ABCNEWS
WIRE:Sept. 16, 4:39 p.m. ET Officials struggle
to bring aid to flood victims
AP News Service -
Associated Press Writer
TAPACHULA, Mexico (AP) _ More rain delayed aid flights Wednesday to villages isolated by a week of flooding in Mexico, while the death toll rose to 119 and hunger grew among those cut off by the downpours.
Helicopters resumed shuttling food, water and medicine to the 400,000 people in southern Chiapas state isolated by mudslides, swollen rivers and downed bridges when the rain let up in the late morning.
Forecasters predicted more heavy rain in the next 24 hours.
The floods last week tore through an area the size of Massachusetts, leaving residents without food, water or power. By Wednesday, 119 bodies had been recovered, according to Health Minister Juan Ramon de la Fuente, although officials expect the number to rise.
Local newspapers said more than 200 had died, and the Roman Catholic bishop of Tapachula, Monsignor Felipe Arizmendi, said the church expected the death toll to reach 500 or even 1,000 when officials are able to count all the missing from tiny villages in the mountains.
Many bodies are believed to have washed into the Pacific or disappeared beneath the mud.
Hunger was increasing among flood victims, and in one village people attacked a military helicopter dropping off aid, according to the Mexico City newspaper Reforma.
Dozens of villagers in Soconusco, 40 miles northwest of Tapachula, swarmed onto a helicopter dropping off rations Tuesday, grabbing everything inside the chopper. Soldiers were unable to stop them, Reforma said.

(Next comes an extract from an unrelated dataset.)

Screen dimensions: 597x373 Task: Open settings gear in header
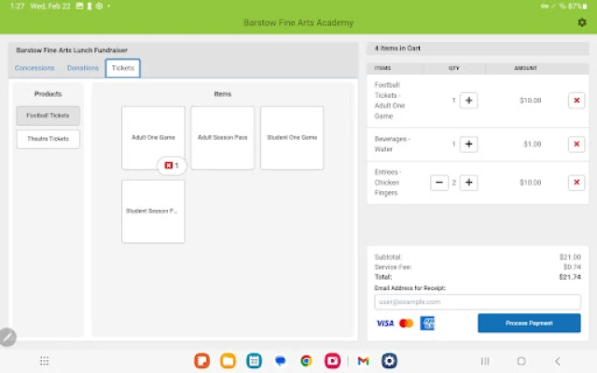click(582, 22)

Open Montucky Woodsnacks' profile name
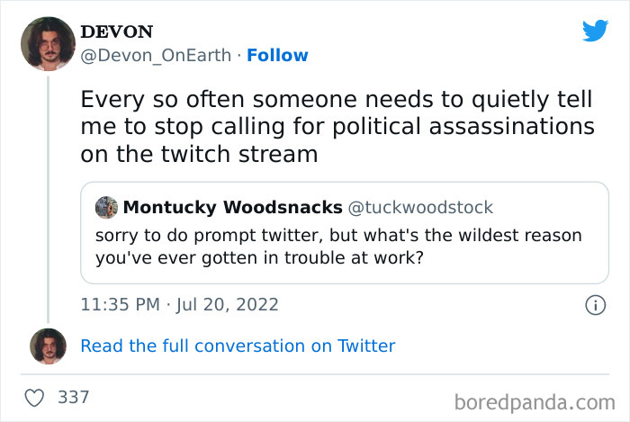coord(232,208)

``People are starving to death here,'' a local leader, Leobardo Broca, was quoted as telling the soldiers. ``See for yourselves. I want all of you to understand that I'm not guilty of anything, because you've left us alone.''
The fight for the aid was intense, the newspaper said. Two women fought over the same sack of flour, splitting it in half and sending a cloud of flour over the area, churned up by the helicopter's rotors.
Weather officials said 3.2 inches of rain had fallen in Pijijiapan, one of the hardest-hit communities, and half an inch in Tapachula. They forecast another 2-2{ inches in the state over the next 24 hours.

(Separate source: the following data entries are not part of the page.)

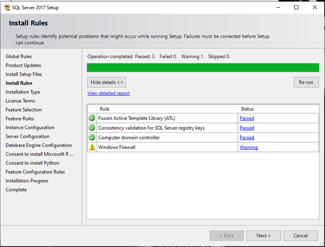Open the View detailed report link
Viewport: 325px width, 247px height.
click(x=108, y=93)
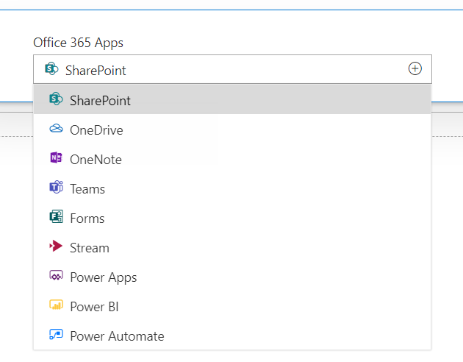Click the red Stream icon
This screenshot has height=362, width=463.
56,246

In Washington, the U.S. State Department advised Americans to exercise caution when traveling in Mexico because the floods have washed out roads and bridges, blocking passage on some, including sections of the Pan American Highway.
State government officials said helicopters had been grounded Tuesday afternoon and Wednesday morning because of rain, but the rain turned into a drizzle and the aid teams resumed their work.
Mexico's Red Cross continued to call for donations of food and medicine. Among those responding was Pope John Paul II, who donated $50,000 through Catholic charities for Mexico.